Salgãocar FC Were Coming to Town

February 11, 1999 was the day I had been waiting for all my life. It was my last day of school and, more importantly, Salgãocar FC were coming to town. Graduation party happened in the afternoon, as always, in the big art room with bamboo mats covering the floor and newspaper covering the windows. I remember every detail of my outfit that day. Blue and white Nike sneakers; tan corduroy trousers that used to be my brother’s and, therefore, had to be held up at the waist with a black belt; black tank top; and a light blue cardigan sweater that belonged to my mother in Paris and was over 12 years old. (Improbably, it was a pretty good look as far as the Orphan Annie couture of the day went.)

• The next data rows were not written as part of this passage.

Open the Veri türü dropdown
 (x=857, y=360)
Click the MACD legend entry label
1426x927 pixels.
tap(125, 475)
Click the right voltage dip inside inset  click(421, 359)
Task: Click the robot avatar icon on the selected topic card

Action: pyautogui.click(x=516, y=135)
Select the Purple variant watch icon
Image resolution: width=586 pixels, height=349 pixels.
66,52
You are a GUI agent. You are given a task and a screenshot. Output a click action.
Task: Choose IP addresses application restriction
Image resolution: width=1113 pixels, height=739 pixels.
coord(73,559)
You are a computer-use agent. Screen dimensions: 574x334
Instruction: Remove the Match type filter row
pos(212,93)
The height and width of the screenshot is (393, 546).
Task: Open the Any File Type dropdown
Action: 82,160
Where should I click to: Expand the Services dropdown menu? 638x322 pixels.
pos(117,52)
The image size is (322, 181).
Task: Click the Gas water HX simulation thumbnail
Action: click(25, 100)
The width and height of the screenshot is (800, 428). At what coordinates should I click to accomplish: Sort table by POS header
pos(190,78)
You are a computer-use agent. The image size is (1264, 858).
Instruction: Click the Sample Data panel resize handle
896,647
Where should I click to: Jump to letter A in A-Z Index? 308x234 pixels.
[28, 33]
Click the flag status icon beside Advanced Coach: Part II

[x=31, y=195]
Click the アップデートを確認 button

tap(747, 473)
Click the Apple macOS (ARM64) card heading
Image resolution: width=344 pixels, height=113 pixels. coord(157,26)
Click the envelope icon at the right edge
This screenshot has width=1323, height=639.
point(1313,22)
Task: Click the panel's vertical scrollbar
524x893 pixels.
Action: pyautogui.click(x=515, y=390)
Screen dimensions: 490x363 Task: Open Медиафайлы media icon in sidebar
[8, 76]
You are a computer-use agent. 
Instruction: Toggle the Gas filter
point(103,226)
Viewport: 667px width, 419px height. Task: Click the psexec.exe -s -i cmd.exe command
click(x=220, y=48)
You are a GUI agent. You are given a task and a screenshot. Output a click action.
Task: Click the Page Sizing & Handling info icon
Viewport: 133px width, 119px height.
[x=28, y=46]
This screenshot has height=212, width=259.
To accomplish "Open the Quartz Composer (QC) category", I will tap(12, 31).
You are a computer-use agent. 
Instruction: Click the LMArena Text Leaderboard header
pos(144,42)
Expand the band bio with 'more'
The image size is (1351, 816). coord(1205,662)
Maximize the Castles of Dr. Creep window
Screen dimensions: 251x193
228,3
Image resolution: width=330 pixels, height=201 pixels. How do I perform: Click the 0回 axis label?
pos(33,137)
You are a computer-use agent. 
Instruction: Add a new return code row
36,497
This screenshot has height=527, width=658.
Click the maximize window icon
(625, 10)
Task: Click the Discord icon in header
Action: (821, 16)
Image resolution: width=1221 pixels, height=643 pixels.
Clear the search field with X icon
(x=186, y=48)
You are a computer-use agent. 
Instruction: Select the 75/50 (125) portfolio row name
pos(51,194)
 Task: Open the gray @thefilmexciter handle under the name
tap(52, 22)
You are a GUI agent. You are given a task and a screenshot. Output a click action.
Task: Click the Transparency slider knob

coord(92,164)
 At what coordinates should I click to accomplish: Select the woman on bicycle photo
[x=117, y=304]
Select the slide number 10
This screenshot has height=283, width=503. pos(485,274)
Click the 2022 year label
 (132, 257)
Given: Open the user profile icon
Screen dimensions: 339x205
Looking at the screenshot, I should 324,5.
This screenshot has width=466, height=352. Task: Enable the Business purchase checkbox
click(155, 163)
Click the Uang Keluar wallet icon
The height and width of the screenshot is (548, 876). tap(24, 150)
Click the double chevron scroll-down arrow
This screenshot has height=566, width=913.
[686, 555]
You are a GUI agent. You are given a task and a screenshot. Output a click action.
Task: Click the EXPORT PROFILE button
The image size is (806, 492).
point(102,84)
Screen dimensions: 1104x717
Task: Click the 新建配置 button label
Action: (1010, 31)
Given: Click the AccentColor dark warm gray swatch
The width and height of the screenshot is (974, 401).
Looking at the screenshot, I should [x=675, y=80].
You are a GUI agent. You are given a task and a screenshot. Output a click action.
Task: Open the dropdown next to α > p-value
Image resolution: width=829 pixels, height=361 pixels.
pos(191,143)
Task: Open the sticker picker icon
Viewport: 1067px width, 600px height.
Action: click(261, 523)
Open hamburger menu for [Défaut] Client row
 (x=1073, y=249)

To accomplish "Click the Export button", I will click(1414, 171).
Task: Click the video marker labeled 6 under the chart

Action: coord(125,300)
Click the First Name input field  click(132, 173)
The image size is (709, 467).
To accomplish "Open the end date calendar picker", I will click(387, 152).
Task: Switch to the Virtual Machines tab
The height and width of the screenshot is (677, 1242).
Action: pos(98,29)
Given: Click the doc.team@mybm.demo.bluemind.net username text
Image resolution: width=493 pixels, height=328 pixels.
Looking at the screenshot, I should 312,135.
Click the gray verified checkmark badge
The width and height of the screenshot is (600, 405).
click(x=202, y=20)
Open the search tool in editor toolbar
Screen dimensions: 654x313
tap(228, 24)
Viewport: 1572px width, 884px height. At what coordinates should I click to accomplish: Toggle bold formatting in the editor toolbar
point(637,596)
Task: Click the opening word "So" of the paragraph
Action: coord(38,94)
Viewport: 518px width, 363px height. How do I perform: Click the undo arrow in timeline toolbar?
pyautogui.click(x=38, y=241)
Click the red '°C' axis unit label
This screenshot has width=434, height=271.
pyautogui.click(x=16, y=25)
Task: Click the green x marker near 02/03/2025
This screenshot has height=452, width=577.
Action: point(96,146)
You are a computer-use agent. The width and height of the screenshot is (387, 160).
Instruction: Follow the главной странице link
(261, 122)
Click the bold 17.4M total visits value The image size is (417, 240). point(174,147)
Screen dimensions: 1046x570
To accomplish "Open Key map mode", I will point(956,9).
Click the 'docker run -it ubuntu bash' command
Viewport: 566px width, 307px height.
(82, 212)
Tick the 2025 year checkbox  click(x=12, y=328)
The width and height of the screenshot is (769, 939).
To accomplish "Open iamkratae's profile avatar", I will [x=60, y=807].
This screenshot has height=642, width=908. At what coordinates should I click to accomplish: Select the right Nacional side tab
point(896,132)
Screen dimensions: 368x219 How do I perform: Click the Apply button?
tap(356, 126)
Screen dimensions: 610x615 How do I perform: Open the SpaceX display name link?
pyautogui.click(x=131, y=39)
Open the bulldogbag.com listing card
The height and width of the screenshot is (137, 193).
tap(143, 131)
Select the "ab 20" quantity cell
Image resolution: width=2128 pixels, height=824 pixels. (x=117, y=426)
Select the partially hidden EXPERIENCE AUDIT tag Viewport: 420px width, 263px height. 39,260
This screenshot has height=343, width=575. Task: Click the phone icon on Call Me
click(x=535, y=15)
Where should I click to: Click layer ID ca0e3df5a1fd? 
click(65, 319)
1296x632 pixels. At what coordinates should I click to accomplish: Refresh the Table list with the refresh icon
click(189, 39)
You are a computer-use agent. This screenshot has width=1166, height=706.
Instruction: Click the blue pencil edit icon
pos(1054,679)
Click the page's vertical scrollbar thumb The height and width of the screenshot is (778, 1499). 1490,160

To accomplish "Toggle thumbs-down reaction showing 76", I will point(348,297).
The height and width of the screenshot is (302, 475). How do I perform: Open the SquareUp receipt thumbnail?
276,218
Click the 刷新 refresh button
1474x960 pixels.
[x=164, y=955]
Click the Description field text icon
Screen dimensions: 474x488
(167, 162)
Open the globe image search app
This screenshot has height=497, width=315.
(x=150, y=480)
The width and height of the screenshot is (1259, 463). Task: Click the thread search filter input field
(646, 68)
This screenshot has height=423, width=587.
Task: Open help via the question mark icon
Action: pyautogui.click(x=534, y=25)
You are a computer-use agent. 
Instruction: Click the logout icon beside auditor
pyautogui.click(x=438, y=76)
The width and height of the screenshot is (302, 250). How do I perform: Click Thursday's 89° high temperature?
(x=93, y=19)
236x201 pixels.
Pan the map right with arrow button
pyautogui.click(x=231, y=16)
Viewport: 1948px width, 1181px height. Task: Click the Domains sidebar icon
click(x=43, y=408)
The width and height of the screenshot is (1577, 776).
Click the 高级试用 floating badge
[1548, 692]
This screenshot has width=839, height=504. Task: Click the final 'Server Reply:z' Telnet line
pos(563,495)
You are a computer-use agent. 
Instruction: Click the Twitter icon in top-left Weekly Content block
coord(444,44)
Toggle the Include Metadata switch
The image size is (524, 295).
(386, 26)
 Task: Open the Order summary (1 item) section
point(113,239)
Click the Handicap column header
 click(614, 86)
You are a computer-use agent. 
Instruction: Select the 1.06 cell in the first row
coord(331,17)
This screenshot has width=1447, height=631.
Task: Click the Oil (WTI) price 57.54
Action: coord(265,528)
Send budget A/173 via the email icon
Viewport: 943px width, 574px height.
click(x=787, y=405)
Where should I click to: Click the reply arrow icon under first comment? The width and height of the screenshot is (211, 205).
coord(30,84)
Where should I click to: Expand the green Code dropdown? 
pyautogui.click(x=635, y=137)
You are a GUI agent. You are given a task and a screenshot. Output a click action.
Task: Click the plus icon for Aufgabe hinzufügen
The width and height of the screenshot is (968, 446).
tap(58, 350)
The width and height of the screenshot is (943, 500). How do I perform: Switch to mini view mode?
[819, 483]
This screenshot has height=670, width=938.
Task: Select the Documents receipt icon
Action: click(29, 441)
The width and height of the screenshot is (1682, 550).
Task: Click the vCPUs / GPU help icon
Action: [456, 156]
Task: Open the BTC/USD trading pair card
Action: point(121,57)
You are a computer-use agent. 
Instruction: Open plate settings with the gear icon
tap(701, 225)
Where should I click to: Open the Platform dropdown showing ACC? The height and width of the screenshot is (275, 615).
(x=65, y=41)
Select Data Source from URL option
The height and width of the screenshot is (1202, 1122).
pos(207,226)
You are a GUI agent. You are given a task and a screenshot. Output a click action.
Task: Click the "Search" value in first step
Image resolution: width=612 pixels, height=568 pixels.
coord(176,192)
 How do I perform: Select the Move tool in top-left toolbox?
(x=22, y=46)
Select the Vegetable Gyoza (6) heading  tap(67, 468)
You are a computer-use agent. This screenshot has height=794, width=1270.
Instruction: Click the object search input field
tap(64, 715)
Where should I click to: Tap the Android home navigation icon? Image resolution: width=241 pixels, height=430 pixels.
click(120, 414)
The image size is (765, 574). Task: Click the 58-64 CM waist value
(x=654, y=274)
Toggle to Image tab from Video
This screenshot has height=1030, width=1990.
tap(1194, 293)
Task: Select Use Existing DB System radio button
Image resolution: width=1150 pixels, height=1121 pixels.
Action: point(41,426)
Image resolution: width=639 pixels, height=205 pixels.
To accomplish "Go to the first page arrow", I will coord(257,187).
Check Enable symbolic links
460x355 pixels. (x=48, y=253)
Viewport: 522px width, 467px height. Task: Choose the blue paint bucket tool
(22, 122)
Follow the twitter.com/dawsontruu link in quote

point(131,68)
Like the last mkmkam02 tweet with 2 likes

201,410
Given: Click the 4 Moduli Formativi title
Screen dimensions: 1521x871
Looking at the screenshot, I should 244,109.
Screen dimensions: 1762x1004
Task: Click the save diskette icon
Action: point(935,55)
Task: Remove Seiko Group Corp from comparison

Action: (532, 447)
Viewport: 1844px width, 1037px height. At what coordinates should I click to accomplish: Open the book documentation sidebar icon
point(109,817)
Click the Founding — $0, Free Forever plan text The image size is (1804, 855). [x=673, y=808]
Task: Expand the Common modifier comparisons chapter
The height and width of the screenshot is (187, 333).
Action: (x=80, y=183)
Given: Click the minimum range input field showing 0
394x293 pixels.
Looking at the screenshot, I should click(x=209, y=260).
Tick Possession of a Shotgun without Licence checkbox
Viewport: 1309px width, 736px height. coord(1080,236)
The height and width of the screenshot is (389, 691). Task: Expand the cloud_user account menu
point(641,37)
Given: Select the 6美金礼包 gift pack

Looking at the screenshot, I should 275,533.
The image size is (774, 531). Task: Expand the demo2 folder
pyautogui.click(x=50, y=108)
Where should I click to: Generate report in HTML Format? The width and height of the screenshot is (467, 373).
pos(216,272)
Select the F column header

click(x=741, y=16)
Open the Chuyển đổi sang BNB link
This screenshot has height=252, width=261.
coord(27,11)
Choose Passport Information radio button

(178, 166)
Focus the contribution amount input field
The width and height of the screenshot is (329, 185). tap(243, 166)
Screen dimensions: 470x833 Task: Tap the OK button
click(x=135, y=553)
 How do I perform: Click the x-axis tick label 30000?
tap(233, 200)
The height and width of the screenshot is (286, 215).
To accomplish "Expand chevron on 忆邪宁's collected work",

No one was leaving on the bus, this being the decadent high spot of our wilderness-school lives; everyone was staying later. But I got my backpack and slipped out at 4:00. For want of a better plan, I got off the bus at Richmond Circle and walked the entire length of Residency Road to get to the Park Residency Hotel. Indian football could only be mourned in the sad clichés of Deccan Herald sportswriters. It was unfavored by the media and the despair of its few meagre sponsors. There were four miniscule regions of the country where football meant anything, and Bangalore was not one of them. But to me the stadiums, the fixtures, the transfer rumours, Amal Dutta's Diamond formation, the struggle, and the glory were a heart-racing obsession in those years, and Salgãocar of Goa were my most favorite club. They were here to play what were referred to as (but never with much enthusiasm) “local giants,” ITI, in just the second or third ever National Football League.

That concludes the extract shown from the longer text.